17 Best Companion Plants For Roses (Photos & Facts)

Having a garden full of roses can be beautiful. But to really make your roses stand out, consider planting some companion flowers.

Companion plants not only offer visual contrast and fill in gaps, but they can improve the health of your roses. They can block harmful diseases and deter or draw away pests like bugs and even rabbits.

Keep reading for 17 ideas for the best companion plants for your roses.

1. Russian Sage

Scientific Name: Salvia yangii

Russian sage has many benefits as a companion plant for roses. It can grow between three and five feet tall. This height works well for both tall and short roses.

Tall roses can sometimes have scraggly or “leggy” stems that aren’t very attractive. Russian sage can hide these bare stems.

For shorter roses, the soft purple buds of Russian sage offer a beautiful backdrop for the rose blooms.

Russian sage can also deter insects like Japanese beetles from destroying your roses, possibly due to its strong scent.

2. Parsley

Scientific Name: Petroselinum crispum

Parsley can really spice up your cooking, but it has other benefits as well. As a companion plant for roses, parsley keeps away the bad bugs and attracts the good.

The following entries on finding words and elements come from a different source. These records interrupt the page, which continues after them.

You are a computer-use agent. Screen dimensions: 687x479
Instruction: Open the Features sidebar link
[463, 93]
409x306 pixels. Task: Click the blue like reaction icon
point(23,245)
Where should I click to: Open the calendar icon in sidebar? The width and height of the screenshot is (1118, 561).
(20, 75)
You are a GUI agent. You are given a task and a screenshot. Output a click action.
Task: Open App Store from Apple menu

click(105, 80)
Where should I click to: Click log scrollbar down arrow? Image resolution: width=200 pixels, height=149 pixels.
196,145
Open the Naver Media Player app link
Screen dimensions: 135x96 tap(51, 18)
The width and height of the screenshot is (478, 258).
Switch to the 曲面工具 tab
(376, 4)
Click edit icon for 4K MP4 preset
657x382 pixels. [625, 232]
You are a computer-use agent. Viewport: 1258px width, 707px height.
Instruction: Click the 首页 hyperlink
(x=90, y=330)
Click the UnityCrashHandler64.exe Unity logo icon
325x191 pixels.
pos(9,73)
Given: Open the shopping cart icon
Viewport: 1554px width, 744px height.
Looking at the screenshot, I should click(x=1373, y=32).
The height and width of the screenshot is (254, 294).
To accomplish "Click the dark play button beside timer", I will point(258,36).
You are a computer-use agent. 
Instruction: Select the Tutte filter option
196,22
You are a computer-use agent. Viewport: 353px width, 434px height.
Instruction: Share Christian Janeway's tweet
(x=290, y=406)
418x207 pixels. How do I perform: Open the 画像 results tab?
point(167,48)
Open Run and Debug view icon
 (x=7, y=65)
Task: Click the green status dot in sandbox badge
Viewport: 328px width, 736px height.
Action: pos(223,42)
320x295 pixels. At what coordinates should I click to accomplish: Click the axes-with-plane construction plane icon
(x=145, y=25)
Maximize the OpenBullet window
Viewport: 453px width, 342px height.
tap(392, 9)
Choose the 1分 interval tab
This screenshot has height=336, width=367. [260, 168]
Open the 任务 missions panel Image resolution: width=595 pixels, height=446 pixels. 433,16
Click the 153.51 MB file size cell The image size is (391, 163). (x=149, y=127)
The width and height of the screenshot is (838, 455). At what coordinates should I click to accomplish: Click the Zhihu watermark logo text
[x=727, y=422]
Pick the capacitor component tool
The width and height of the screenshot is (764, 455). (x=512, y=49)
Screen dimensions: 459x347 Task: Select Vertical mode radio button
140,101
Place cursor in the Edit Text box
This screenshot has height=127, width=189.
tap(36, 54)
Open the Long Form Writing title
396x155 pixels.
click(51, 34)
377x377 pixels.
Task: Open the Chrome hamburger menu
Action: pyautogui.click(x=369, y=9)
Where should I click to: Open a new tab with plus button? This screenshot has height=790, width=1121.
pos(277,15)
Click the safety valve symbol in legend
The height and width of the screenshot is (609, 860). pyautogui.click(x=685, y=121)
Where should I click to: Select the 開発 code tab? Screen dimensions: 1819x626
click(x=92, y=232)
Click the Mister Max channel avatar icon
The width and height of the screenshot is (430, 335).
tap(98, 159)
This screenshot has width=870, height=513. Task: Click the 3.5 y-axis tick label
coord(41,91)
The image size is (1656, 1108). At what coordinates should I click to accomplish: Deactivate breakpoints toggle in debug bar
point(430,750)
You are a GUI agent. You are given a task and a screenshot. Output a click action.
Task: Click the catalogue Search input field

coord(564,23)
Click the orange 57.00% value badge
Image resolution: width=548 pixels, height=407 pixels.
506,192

For instance, parsley can attract hoverflies, which eat aphids that like to infest roses. Parsley can also deter some rose beetles.

Some gardeners also believe that parsley enhances the scent of roses. This could be because of the contrast between the sweet roses and parsley’s more earthy smell.

3. Rue

Scientific Name: Ruta graveolens

Another way to keep insects away from your roses – and you – is to plant rue nearby. Rue has a distinct smell that can repel aphids, slugs, Japanese beetles, and even flies.

Its bluish-gray leaves offer a nice contrast to colorful rose blooms. But it isn’t just greenery like parsley. It also has its own small yellow blooms you can enjoy.

4. Butterfly Weed

Scientific Name: Asclepias tuberosa

Butterfly weed is an ornamental perennial with vibrant orange flowers. They’re pretty flowers for any garden, but especially as companions for roses.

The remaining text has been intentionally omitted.